Avant que la pluie ne retombe violemment, il courut jusqu'à son deux pièces délabré de Vrankenborg. Une fois à l'intérieur, il passa sous la douche. Une des seules choses que les sages du Conseil Suprême s'arrangeaient pour faire fonctionner sans arrêt en Scandinavie. On voulait que les gens puissent se laver, laver leur vaisselle et faire bouillir de l'eau à tout moment.
Le poste de télévision ultra-fin qui trônait sur une table basse blanche était purement décoratif depuis longtemps. C'était une antiquité qu'il échangerait peut-être un jour contre quelque service... Sa connexion Internet ne fonctionnait que trois heures par jour, par chance c'était à la meilleure heure, en début de nuit, entre vingt heure et onze heure du soir.
Quant à son garde-manger, il comportait des boîtes de légumes répétitives, récurrentes, suscitant en lui la morosité alimentaire. Il avait faim, mais pas assez pour oser remanger des légumes secs du jardin collectif situé de l'autre côté du pâté de maison.
Sa garde-robe n'avait pas évolué depuis Octobre 2051. En janvier 2052, toutes les garde-robes de Scandinavie s'étaient brutalement figées. Les dernières garde-robes à "s'arrêter" furent celles des États-Unis et du Mexique, en novembre 2053.
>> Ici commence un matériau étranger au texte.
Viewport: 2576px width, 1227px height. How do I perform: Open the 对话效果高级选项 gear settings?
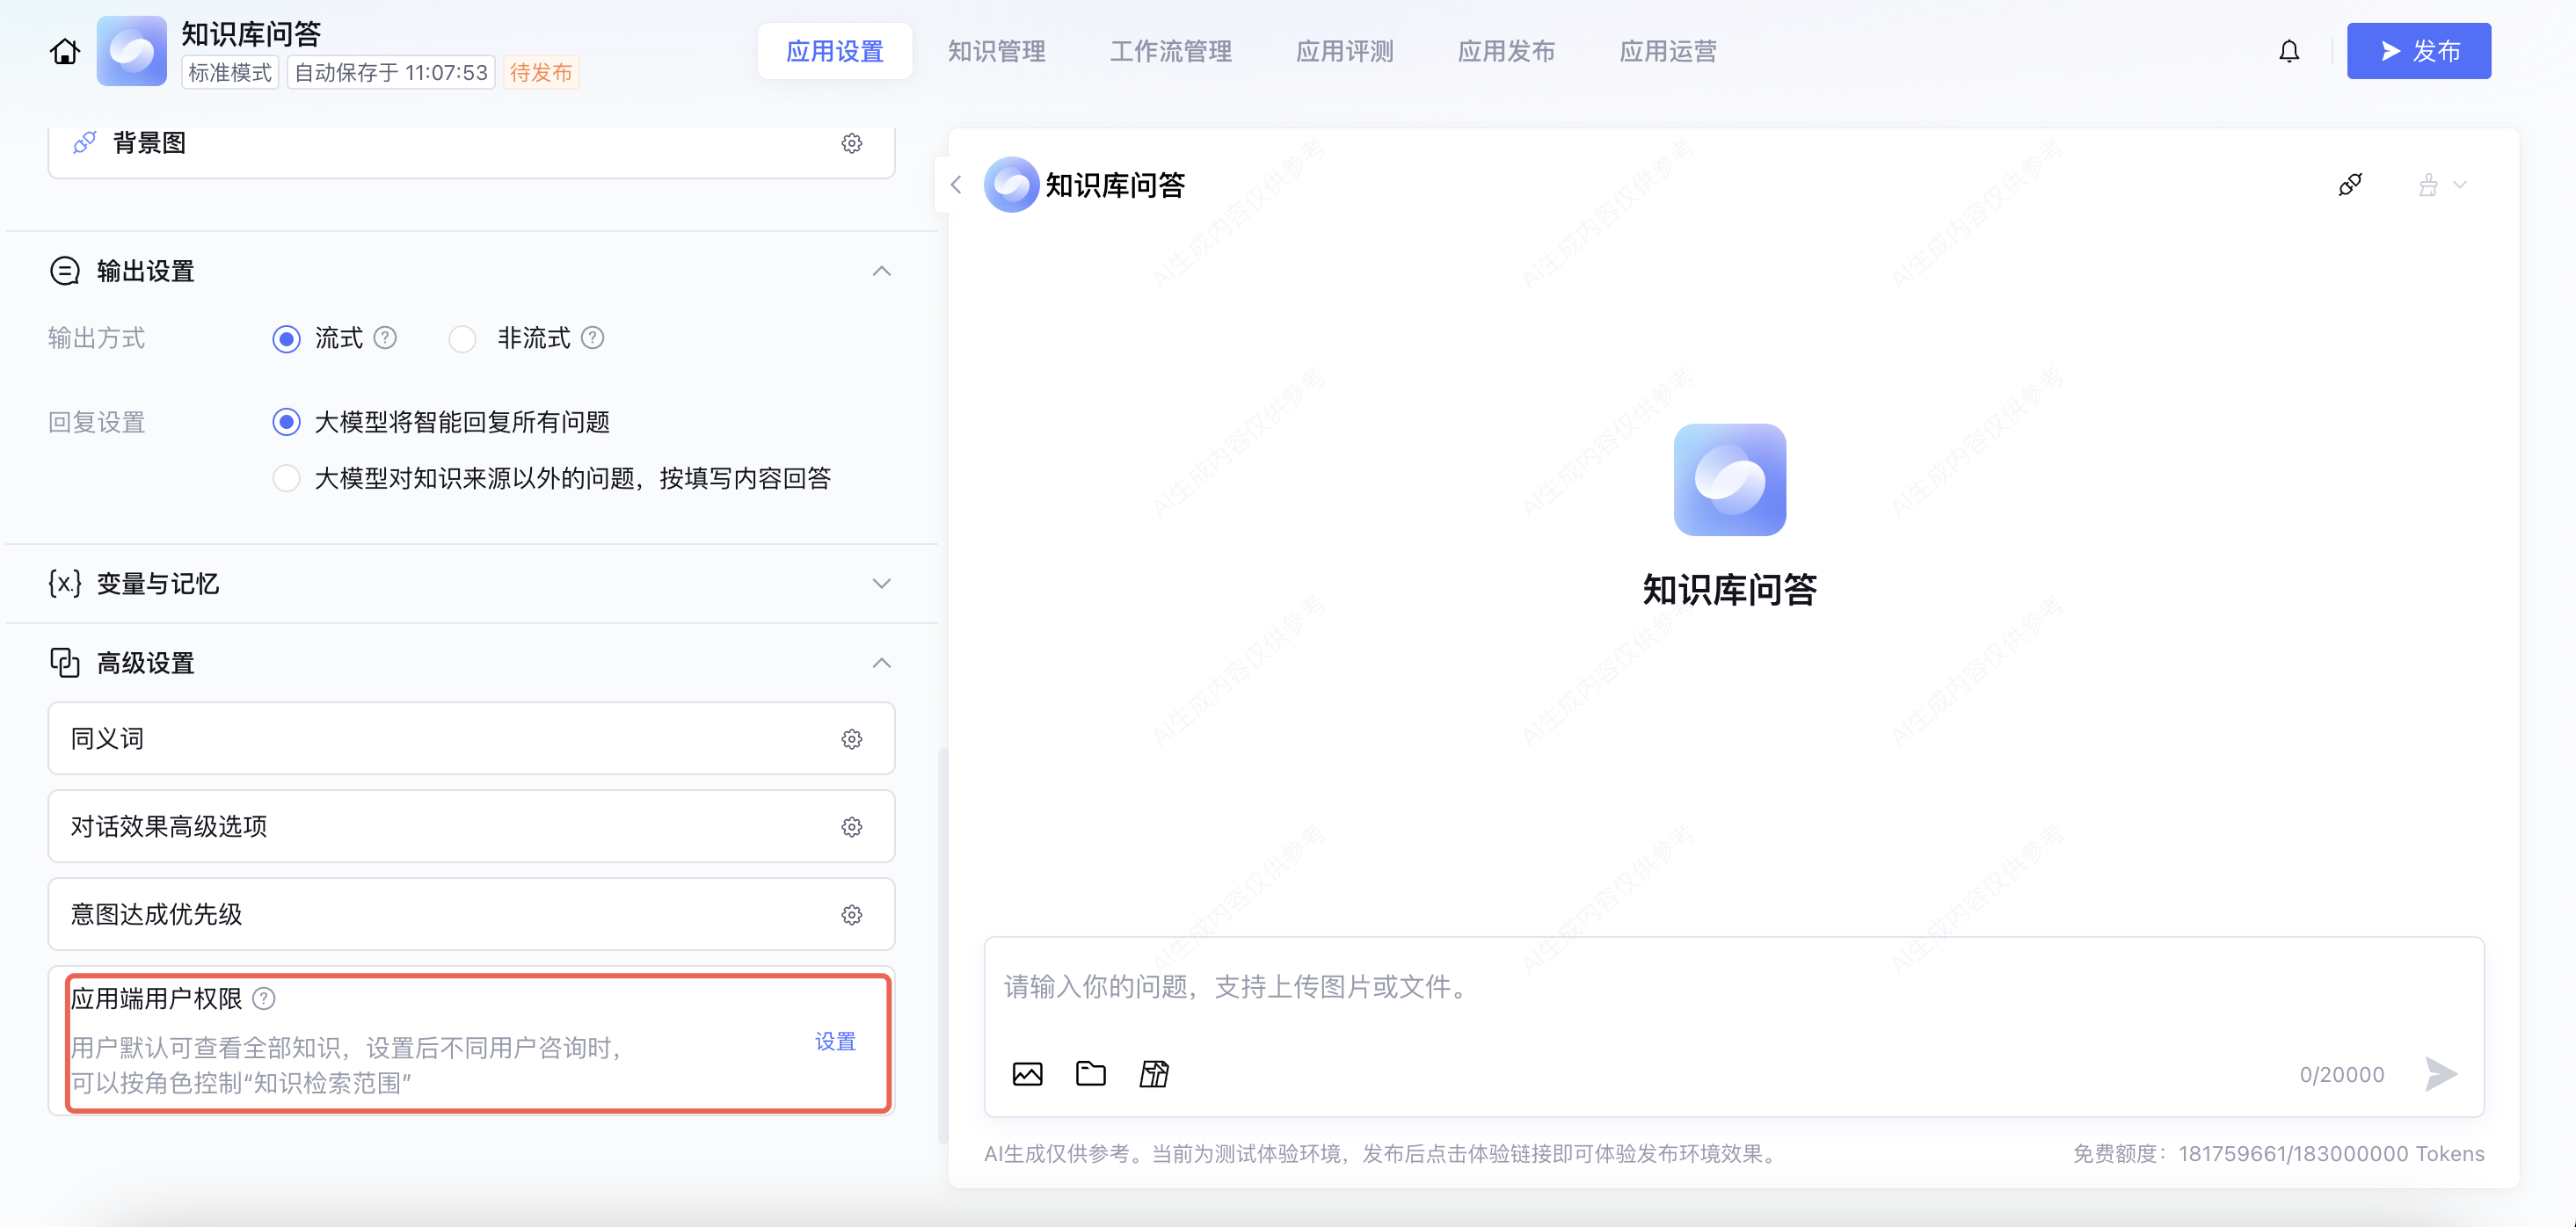[x=851, y=827]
Le Conseil Suprême d'Oslo, à peine formé, avait été une des premières autorités des "évènements" à avoir ratifié le Pacte de Caracas avec le Général Nicholson, auto-proclamé "généralissime" des États-Unis, ainsi que les Sages Humanitaires Latins, le Bloc Solidaire Centre-européen et la Fédération des Autonomies Méditerranéennes.
Le Pacte de Caracas était la mise en pratique d'une réforme ultra-violente de la consommation cogitée dans les années 2020 au Canada, en Amérique Latine et dans quelques cercles européens.
Une fois propre et remis en forme par un peu de pratique physique dans le parc collectif, Sorensen alla s'endormir pendant dix heures sur son vieux canapé Ikea datant des années 2030. Ikea. Un nom appartenant au passé. Comme des tas d'autres. En dehors de ces foutus transferts d'allocs de la journée de demain, il se fixerait comme objectif de recontacter Sainte-Myrtille afin de lui soutirer cette connerie d'information. Il sentait qu'il tenait là un truc énorme.
Le lendemain matin, le Soleil était revenu sur l'ancien Royaume de Danemark.